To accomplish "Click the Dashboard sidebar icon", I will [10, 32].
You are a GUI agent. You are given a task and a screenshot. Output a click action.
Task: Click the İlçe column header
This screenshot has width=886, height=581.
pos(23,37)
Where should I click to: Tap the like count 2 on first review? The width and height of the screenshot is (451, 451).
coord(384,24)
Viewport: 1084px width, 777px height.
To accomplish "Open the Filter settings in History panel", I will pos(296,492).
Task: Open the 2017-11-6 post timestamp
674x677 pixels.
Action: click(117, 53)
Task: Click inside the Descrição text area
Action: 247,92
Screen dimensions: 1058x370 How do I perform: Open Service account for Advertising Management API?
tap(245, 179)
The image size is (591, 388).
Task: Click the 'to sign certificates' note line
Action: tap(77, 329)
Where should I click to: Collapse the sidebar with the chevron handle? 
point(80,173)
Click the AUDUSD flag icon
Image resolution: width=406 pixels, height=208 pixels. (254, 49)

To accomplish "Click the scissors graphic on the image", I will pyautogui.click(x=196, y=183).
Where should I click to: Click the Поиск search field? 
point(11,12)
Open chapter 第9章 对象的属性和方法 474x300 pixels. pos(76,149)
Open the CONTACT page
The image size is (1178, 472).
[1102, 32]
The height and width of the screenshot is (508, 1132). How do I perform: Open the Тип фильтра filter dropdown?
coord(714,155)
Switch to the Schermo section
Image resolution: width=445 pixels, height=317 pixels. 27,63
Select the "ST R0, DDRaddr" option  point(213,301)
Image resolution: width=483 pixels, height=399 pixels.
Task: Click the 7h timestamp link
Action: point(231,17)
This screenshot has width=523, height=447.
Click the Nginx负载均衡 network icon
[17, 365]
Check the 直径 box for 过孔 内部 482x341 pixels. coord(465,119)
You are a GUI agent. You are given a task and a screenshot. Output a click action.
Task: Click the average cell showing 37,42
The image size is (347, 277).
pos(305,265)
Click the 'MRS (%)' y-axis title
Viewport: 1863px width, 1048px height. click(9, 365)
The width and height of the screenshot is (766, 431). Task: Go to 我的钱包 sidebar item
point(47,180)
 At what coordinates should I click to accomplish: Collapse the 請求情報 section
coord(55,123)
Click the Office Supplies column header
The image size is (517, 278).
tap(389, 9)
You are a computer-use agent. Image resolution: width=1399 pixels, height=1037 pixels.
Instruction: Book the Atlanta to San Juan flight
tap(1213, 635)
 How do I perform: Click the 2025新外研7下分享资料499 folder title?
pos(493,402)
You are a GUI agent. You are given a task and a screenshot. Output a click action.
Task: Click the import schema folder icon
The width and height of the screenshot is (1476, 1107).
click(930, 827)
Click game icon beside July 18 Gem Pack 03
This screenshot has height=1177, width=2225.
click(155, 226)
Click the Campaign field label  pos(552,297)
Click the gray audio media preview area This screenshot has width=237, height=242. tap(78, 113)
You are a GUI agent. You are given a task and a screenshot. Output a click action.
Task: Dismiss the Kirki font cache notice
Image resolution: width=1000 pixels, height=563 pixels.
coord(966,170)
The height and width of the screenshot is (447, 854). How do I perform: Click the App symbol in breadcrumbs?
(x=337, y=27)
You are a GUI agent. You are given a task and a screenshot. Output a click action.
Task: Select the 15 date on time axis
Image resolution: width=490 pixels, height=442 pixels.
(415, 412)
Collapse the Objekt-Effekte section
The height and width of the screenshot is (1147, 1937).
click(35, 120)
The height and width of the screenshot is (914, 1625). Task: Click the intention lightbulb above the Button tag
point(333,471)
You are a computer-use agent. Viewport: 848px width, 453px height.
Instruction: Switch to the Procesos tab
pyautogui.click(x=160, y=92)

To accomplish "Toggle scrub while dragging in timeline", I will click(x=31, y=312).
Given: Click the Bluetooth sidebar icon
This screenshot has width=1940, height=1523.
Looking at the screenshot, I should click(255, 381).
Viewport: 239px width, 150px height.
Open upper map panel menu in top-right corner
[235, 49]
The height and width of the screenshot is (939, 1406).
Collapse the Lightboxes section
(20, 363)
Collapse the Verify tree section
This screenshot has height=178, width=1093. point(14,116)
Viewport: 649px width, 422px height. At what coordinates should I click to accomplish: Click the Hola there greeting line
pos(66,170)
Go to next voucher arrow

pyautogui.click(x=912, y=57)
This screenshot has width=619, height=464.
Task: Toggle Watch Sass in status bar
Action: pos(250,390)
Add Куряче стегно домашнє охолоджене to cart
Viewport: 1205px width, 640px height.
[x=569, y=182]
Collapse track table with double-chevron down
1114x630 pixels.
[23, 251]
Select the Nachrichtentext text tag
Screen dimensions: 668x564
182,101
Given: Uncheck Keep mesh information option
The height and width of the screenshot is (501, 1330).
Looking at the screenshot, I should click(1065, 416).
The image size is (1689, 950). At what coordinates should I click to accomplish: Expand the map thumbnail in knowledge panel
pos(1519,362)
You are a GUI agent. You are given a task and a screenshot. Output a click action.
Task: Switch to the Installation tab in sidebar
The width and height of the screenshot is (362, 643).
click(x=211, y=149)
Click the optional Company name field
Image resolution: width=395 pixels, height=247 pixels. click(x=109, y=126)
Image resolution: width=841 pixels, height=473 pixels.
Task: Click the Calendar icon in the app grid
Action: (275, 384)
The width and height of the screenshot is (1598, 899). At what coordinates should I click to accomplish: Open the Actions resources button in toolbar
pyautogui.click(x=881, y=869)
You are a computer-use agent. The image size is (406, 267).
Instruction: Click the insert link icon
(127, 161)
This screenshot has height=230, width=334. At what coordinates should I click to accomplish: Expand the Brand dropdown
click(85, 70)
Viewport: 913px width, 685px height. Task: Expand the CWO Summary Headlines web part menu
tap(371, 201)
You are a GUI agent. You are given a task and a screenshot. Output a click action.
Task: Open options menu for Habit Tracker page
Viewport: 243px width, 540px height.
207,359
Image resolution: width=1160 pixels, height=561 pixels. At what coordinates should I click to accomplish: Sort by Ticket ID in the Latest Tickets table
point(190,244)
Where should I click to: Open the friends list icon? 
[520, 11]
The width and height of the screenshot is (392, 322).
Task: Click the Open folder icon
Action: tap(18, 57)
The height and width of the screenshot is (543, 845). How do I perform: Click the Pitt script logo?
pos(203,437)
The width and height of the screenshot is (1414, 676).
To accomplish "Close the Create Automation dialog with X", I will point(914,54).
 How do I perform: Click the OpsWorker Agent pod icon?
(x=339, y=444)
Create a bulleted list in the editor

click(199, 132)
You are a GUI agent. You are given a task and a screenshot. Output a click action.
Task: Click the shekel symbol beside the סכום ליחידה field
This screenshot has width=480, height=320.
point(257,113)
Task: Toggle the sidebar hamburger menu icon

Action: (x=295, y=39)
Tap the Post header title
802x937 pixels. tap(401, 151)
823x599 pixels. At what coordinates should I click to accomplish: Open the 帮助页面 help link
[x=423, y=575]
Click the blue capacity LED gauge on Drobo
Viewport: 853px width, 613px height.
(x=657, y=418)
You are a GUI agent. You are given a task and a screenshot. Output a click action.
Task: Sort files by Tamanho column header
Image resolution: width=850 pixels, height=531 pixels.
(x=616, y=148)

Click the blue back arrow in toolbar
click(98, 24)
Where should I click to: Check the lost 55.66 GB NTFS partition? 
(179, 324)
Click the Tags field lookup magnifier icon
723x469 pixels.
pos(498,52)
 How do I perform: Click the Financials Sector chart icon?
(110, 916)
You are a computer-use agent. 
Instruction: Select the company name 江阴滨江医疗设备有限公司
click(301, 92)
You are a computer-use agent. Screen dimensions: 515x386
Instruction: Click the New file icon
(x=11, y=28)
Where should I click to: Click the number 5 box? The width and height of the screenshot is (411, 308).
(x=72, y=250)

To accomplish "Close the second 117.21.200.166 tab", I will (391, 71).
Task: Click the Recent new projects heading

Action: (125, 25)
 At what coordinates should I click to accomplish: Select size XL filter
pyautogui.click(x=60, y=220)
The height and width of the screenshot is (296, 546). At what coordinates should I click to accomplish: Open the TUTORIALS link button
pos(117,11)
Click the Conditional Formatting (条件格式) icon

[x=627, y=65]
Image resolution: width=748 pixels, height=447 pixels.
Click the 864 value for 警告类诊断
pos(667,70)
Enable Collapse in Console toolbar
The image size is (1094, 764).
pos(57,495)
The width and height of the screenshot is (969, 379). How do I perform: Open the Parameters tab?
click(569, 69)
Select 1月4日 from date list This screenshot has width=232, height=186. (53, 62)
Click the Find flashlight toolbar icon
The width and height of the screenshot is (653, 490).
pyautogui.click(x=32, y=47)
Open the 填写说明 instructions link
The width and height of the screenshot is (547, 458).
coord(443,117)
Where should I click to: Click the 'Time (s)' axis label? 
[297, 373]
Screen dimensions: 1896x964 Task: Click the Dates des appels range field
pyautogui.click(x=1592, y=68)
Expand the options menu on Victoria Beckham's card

————————

#### [Objetivo]
Presente como lista JSON de cadenas las líneas que van desde el comienzo hasta la que contiene "Action: point(231,17)", ambas incluidas. Use una cadena por línea y omita las líneas en blanco.

#### [Resultado de la tarea]
[
  "To accomplish \"Click the Dashboard sidebar icon\", I will [10, 32].",
  "You are a GUI agent. You are given a task and a screenshot. Output a click action.",
  "Task: Click the İlçe column header",
  "This screenshot has width=886, height=581.",
  "pos(23,37)",
  "Where should I click to: Tap the like count 2 on first review? The width and height of the screenshot is (451, 451).",
  "coord(384,24)",
  "Viewport: 1084px width, 777px height.",
  "To accomplish \"Open the Filter settings in History panel\", I will pos(296,492).",
  "Task: Open the 2017-11-6 post timestamp",
  "674x677 pixels.",
  "Action: click(117, 53)",
  "Task: Click inside the Descrição text area",
  "Action: 247,92",
  "Screen dimensions: 1058x370 How do I perform: Open Service account for Advertising Management API?",
  "tap(245, 179)",
  "The image size is (591, 388).",
  "Task: Click the 'to sign certificates' note line",
  "Action: tap(77, 329)",
  "Where should I click to: Collapse the sidebar with the chevron handle? ",
  "point(80,173)",
  "Click the AUDUSD flag icon",
  "Image resolution: width=406 pixels, height=208 pixels. (254, 49)",
  "To accomplish \"Click the scissors graphic on the image\", I will pyautogui.click(x=196, y=183).",
  "Where should I click to: Click the Поиск search field? ",
  "point(11,12)",
  "Open chapter 第9章 对象的属性和方法 474x300 pixels. pos(76,149)",
  "Open the CONTACT page",
  "The image size is (1178, 472).",
  "[1102, 32]",
  "The height and width of the screenshot is (508, 1132). How do I perform: Open the Тип фильтра filter dropdown?",
  "coord(714,155)",
  "Switch to the Schermo section",
  "Image resolution: width=445 pixels, height=317 pixels. 27,63",
  "Select the \"ST R0, DDRaddr\" option  point(213,301)",
  "Image resolution: width=483 pixels, height=399 pixels.",
  "Task: Click the 7h timestamp link",
  "Action: point(231,17)"
]